人工知能(AI)産業の成長期待などが引き続き支えとなった。中国では各企業のAI投資が活発化している。また、米半導体大手の好決算も追い風となった。マイクロンが米市場引け後に公表した3~5月期決算は大幅な増収増益となり、6~8月期の見通しも市場予想を上回った。ただ、上値は限定的。商品市況安を嫌気した関連銘柄の下げなどで、指数はマイナス圏で推移する場面もあった。25日の上海期貨交易所(上海先物取引所)で主要な非鉄金属の先物が連日で安く推移しているほか、昨夜のNY金先物は4日続落し、原油相場も大幅続落している。(亜州リサーチ編集部)
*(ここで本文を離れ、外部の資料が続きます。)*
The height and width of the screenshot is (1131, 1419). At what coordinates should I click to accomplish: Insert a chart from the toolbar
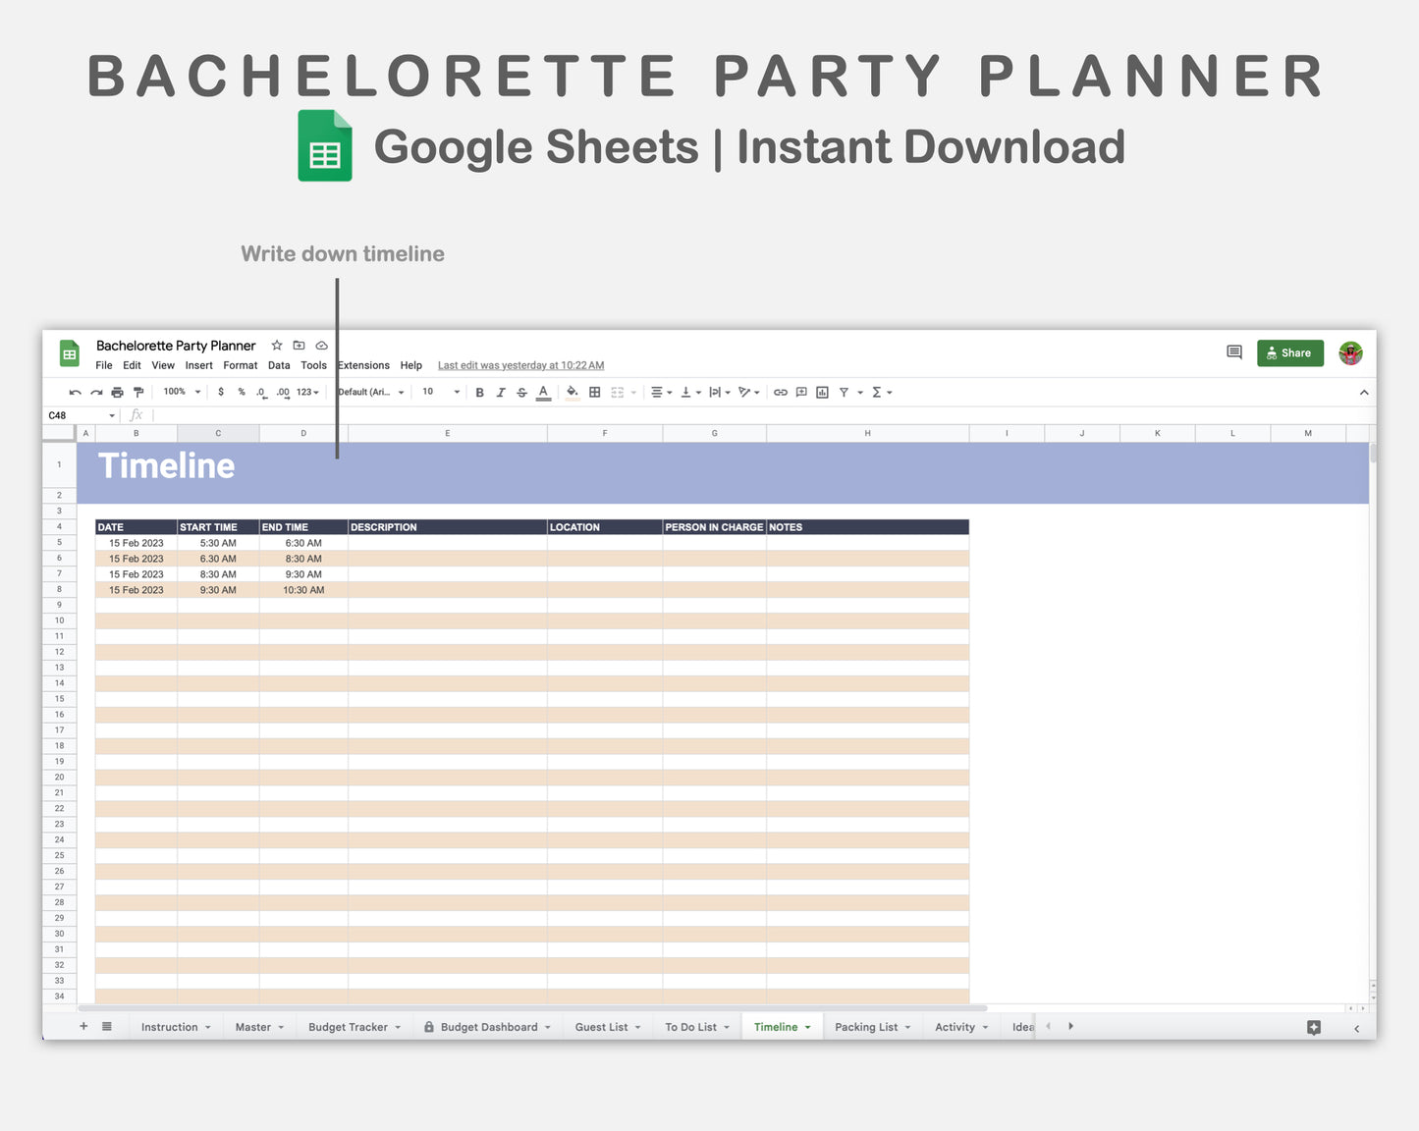click(822, 392)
 業種別では、ハイテクの上げが目立つ。半導体の封止・検査で中国首位の江蘇長電科技(600584/SH)とスーパーコンピューター世界大手の曙光信息産業(603019/SH)がそろって10.0%(ストップ)高、フラッシュメモリー中国大手の北京兆易創新科技(603986/SH)が9.9%高、通信機器製造・販売の江蘇永鼎(600105/SH)が6.1%高、銅張積層板メーカー世界大手の広東生益科技(600183/SH)が5.6%高で取引を終えた。ほか、ハイテク・スタートアップ企業向け市場「科創板」では、IC設計・IP供与の芯原微電子(ベリシリコン・マイクロエレクトロニクス:688521/SH)が12.3%高。主要50銘柄で構成される「上証科創板50成分指数(Star50)」は3.9%高と他の主要指数をアウトパフォームしている。連日で史上最高値を更新した。

 空運株も高い。中国東方航空(600115/SH)が7.0%、中国南方航空(600029/SH)と中国国際航空(601111/SH)がそろって6.3%、吉祥航空(603885/SH)が4.7%ずつ上昇した。保険・証券株、インフラ建設株の一角なども買われている。
 半面、非鉄や産金、石油・石炭の資源株はさえない。洛陽モリブデン(603993/SH)が4.8%、江西銅業(600362/SH)が4.0%、紫金鉱業集団(601899/SH)が6.3%、中金黄金(600489/SH)が5.0%、中国石油天然気(601857/SH)が3.7%、陝西煤業(601225/SH)が2.0%ずつ下落した。軍需産業株、銀行株、公益株、自動車株、不動産株も売られている。
 外貨建てB株相場は、上海B株指数が5.11ポイント(1.85%)安の270.58ポイント、深センB株指数が2.67ポイント(0.24%)安の1127.85ポイントで終了した。